For purposes of disclosure: I am one of the founders and serve as Deputy Executive Director of the Alliance for a Stronger FDA. Members include patient and consumer groups, professional societies, research advocacy groups, associations, companies, consultants and individuals. For more information about the Alliance, go to www.StrengthenFDA.org or write to me at sgrossman@StrengthenFDA.org.

FDA and Its Regulated Industries: A Cornerstone of America’s Economic Future       March 7th, 2011

On March 7, the Alliance for a Stronger FDA released a white paper on the far-reaching and positive economic impact of a strong FDA and the industries it oversees. The report is intended to provide interested parties, including Congress and Executive Branch policymakers, with information on FDA’s role in economic growth. A number of groups–consumers, patient advocates and industry–provided comments to the Alliance on the impact of FDA on the American economy.

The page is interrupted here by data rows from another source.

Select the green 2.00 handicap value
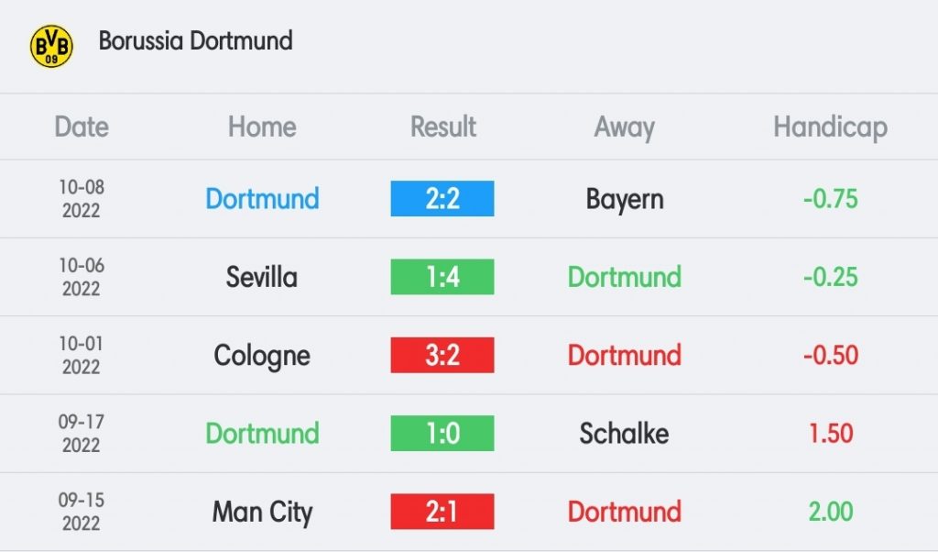 click(831, 512)
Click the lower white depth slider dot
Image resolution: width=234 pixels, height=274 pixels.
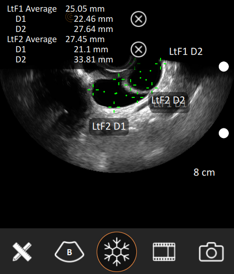(224, 133)
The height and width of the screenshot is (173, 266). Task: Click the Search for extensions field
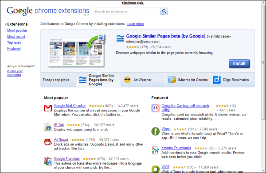[126, 12]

The last Congress was dominated by the economy, health reform and the election campaign. Congressional oversight and investigations (O&I) never gained much traction. So far this year, appropriations and budget have dominated Washington. Not much other work has been done.

FDA Matters thinks this will change soon. Without money to spend on new programs and no interest in legislating new regulations, most committees have little else to do other than O&I.  As a result, FDA and FDA-regulated industries can expect a lot of attention from Congressional investigators. Even without Congressional prodding, FDA, the Department of Justice, and Inspector Generals are likely to be doing more investigations.

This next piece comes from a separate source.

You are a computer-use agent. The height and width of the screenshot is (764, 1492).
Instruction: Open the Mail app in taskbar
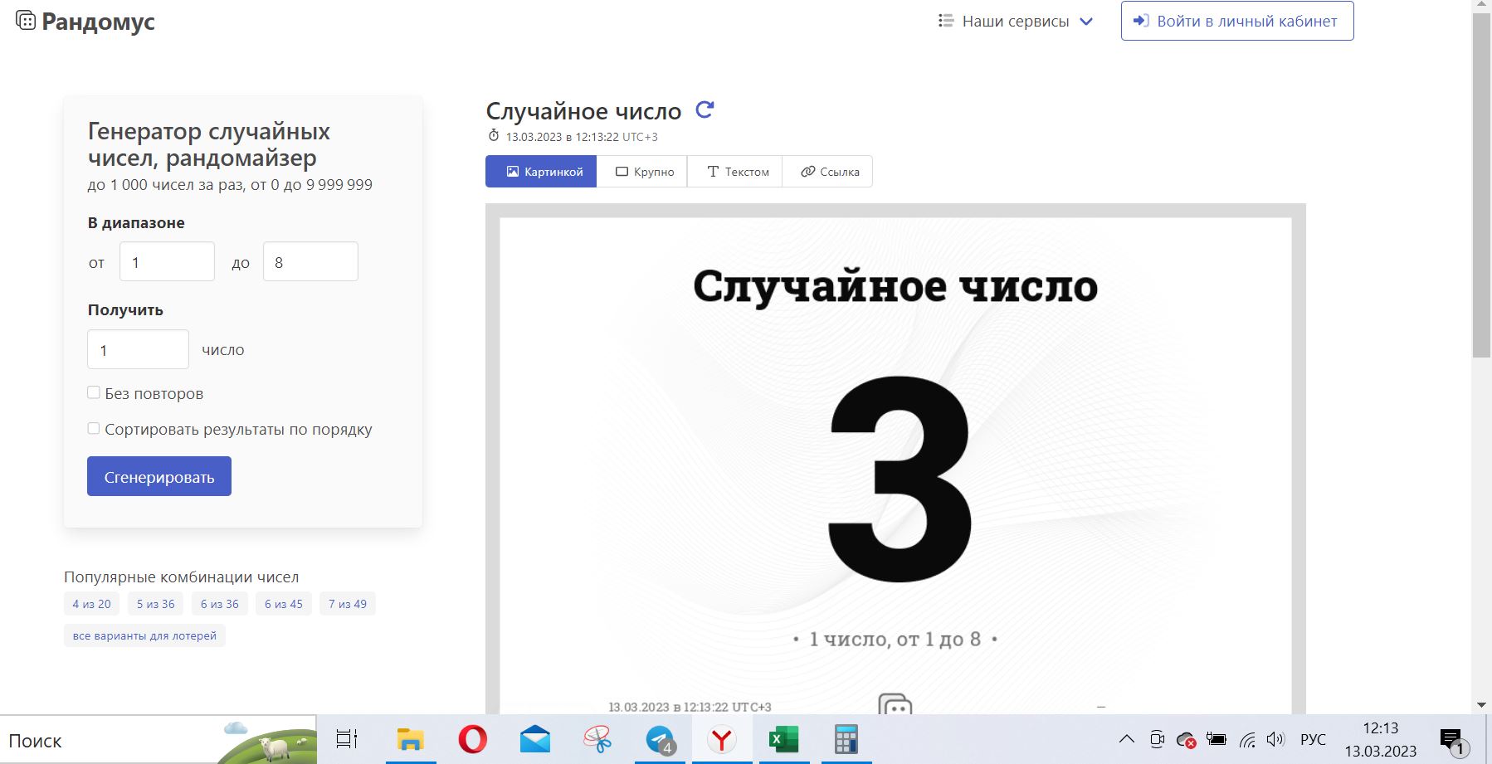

Despite what most FDA-regulated companies will tell you, they are not well-prepared to be investigated.  When an investigator knocks on their door, they either pay too little attention or go instantly into crisis mode. Neither is likely to be appropriate or in the company’s best interest.

To find the best response, companies need to understand who’s doing the investigating and how they view the situation.

If you did something that FDA program staff or inspection/enforcements staffs considers “wrong,” then the best response is to admit it forthrightly (if true) and act quickly to undo your mistake or clarify the situation. FDA is more likely to work with you to resolve a problem if they feel you have been cooperative, honest and contrite. It always amazes me how few companies seem to respond this way and instead take a defensive posture.

It is altogether different if you are under investigation by a Congressional Committee or FDA’s Office of Criminal Investigations, the HHS Inspector General, the Department of Justice, or US Attorneys. Generally, their investigators live in a world of black and white, neatly divided between good guys and bad guys.

Unlike program staff and inspectors at FDA, it rarely occurs to these investigators that intent, extraneous events or misunderstandings might provide reasons to temper their judgments. Dealing with such nuances is not part of their job.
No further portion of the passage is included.